Hooray for you!!! love your attitude. we should all be guided towards self-sufficiency. educate me, dont do it for me!


This thread made me think about my parenting style and rules around food. My husband and I have always focused on “eating healthy” as a family. We limited junk food, candy, pop and fast food - all rules applied to the whole family. We have 2 adult glucose normal daughters (they are 26 & 23 now) and from the beginning we were very attuned to the balance between encouraging healthy eating habits with the hope that we didn’t create/exacerbate body image issues (no need to add to society/peer pressures around looks/body image that exist already). For us it was all about open communication.

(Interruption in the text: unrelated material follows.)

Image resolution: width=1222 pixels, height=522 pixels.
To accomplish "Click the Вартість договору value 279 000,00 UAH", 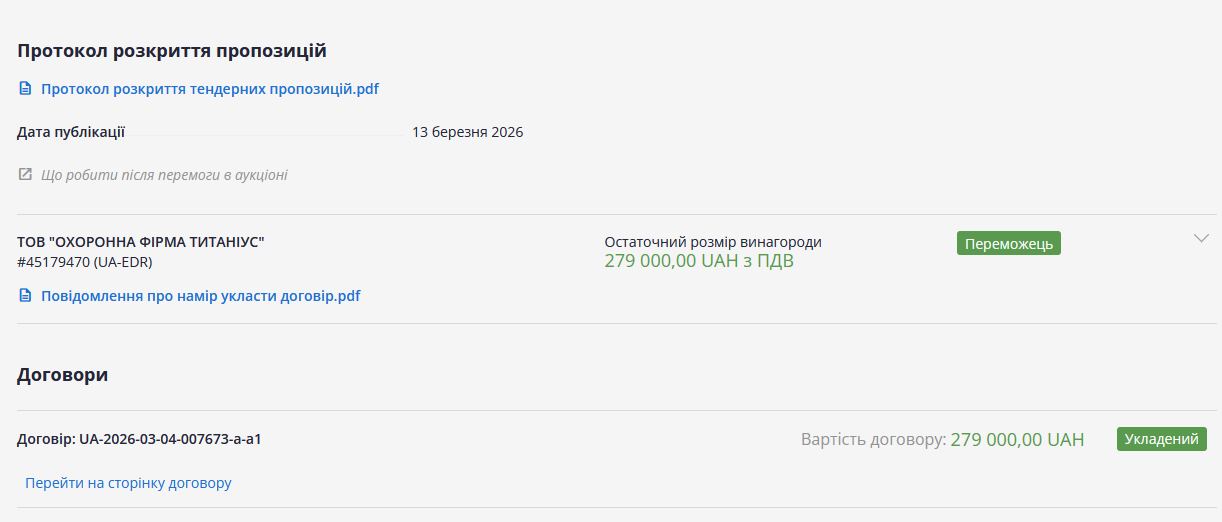I will [x=1017, y=440].
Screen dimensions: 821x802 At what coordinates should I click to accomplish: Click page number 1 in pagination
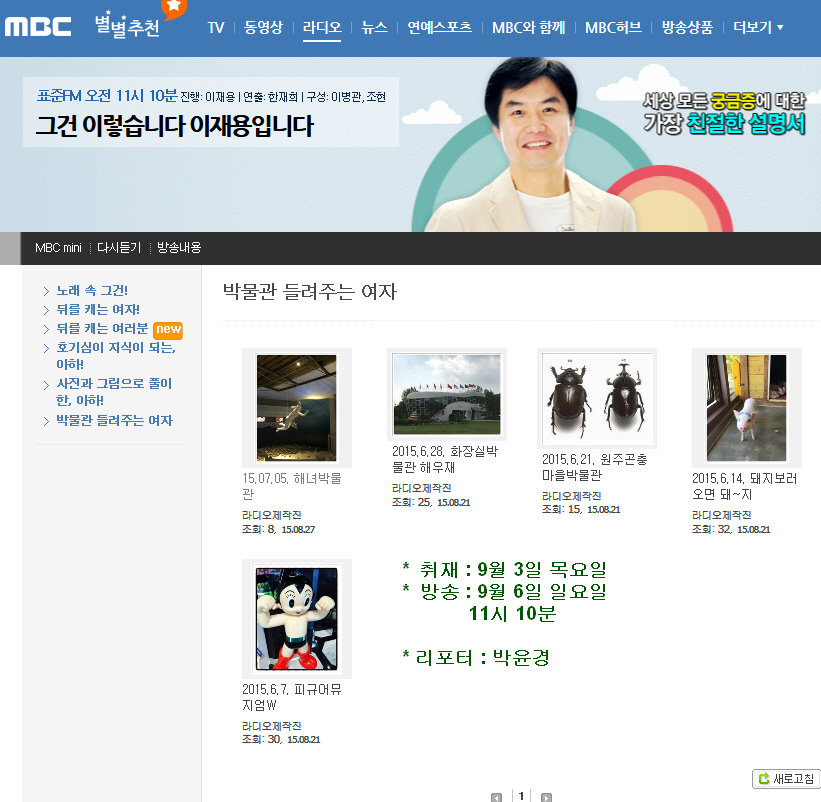click(x=520, y=796)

Recently, while our youngest was staying with us for a week (we recently adopted a big, active Chocolate Lab), she said “I love how healthy I eat when I visit you…sometimes I don’t take the time to do that for myself but I appreciate it when I’m here”!

I hear the passion in all of the responses…we are all doing the best we know how. I love that about FUD!


I.do see a big problem here. He knew his parent’s/doctor’s rules and tried to cover it up. Learning to deal with diabetes means learning to eat properly, NOT learning how to “sneak” behind you parents’ back. I’m sure the adults spend much time learning, and teaching the family about diabetes and it’s dangers. Their efforts should be respected and sending their son to replace the missing items is, IMHO, good parenting, showing son responsibility for his actions.